Accelerated computing, with its unprecedented processing power, has taken a central role in cloud infrastructure, as it helps manage vast amounts of information in data centers more efficiently and effectively. Furthermore, accelerated computing provides the necessary computational power and memory to train and implement advanced generative AI models, such as GPT-4, more efficiently. This capability enables faster training times, the handling of large datasets, and the development of increasingly complex models.
Accelerated computing utilizes specialized hardware like GPUs, ASICs, TPUs, and FPGAs to execute computations more efficiently than CPUs, enhancing speed and performance. It is especially beneficial for tasks that can be parallelized, such as in high-performance computing, deep learning, ML, and AI.
The world of accelerated computing is vast and ever-evolving, packed with diverse hardware and software solutions such as GPUs, ASICs, TPUs, FPGAs, CUDA, OpenCL, and various networking technologies. Dgtl Infra delves into the practical implementations of these solutions in the cloud with major providers like Amazon Web Services (AWS), Google Cloud, and Microsoft Azure. We also explore their impact on AI-driven applications, including generative AI and data centers. Continue reading to understand the massive implications that accelerated computing can have in reshaping our technological future.
What is Accelerated Computing?
Accelerated computing refers to the use of specialized hardware to perform certain types of computations more efficiently than is possible with general-purpose central processing units (CPUs) alone. This concept leverages the power of devices such as graphics processing units (GPUs), application-specific integrated circuits (ASICs) – including tensor processing units (TPUs) – and field-programmable gate arrays (FPGAs) to perform calculations at significantly higher speeds, thereby accelerating the process.
These accelerators are particularly well-suited for tasks that can be broken down into smaller, parallel tasks, such as those often found in high-performance computing (HPC), deep learning, machine learning (ML), artificial intelligence (AI), and big data analytics. By offloading certain types of workloads to these specialized hardware devices, accelerated computing greatly enhances the performance and efficiency of these systems.

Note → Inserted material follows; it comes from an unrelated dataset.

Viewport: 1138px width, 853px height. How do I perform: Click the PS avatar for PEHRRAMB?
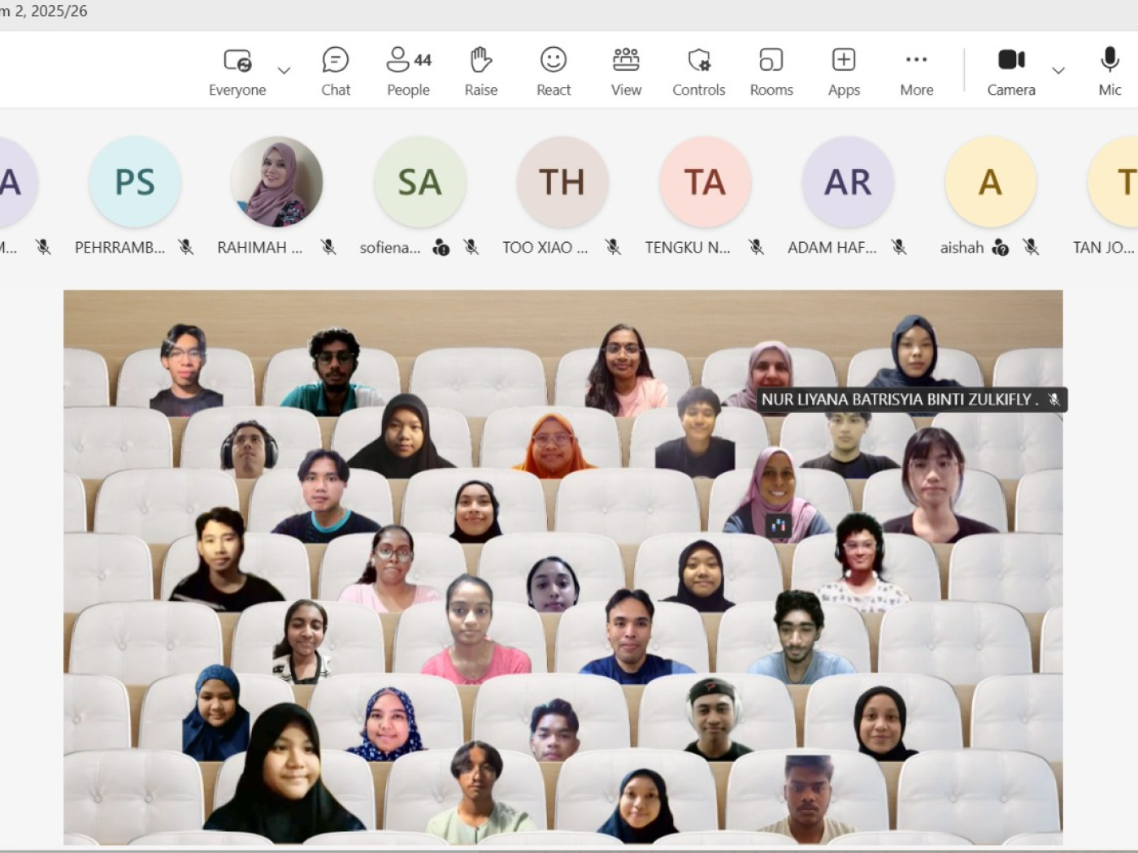pyautogui.click(x=135, y=182)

Importance of Accelerated Computing
The end of Moore’s Law, which posits that computing power roughly doubles every two years at constant cost, has marked a slowdown in CPU performance growth. This has sparked a shift towards accelerated computing and raised questions about the long-term viability of the current $1 trillion market for CPU-only servers. With increasing demand for more powerful applications and systems, traditional CPU methods struggle to compete with accelerated computing, which offers faster and more cost-efficient performance upgrades.

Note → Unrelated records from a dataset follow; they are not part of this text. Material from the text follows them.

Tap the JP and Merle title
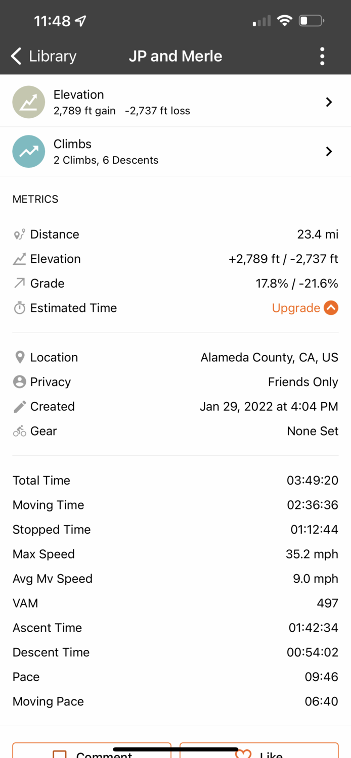This screenshot has width=351, height=758. point(176,56)
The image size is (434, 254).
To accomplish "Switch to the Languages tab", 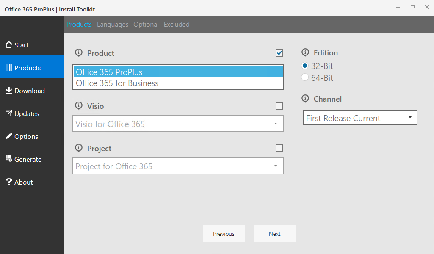I will [x=112, y=24].
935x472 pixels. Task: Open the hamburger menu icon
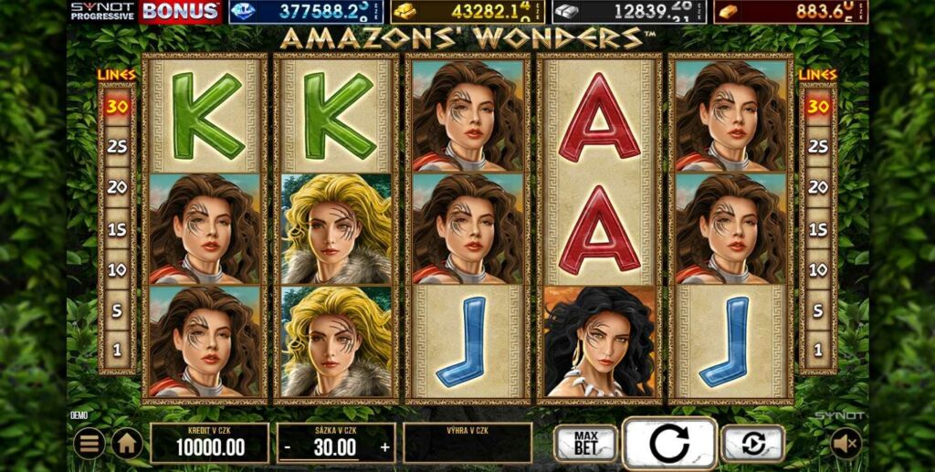point(89,444)
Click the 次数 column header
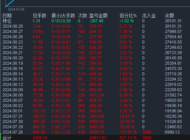This screenshot has height=140, width=190. click(x=82, y=16)
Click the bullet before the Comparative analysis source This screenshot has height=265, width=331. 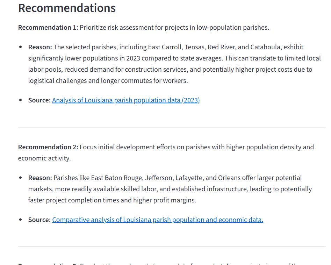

Accelerated computing is vital due to its ability to process massive volumes of data efficiently, thereby driving advancements in ML, AI, real-time analytics, and scientific research. Its increasing influence in graphics, gaming, edge computing, and cloud computing forms the backbone of the digital infrastructure, like data centers, necessary for our increasingly data-driven and interconnected world.
Accelerated Computing Solutions – Hardware, Software, and Networking
Accelerated computing solutions involve a combination of hardware, software, and networking. These solutions are specifically designed to enhance the speed and efficiency of complex computational tasks, primarily by performing them in parallel.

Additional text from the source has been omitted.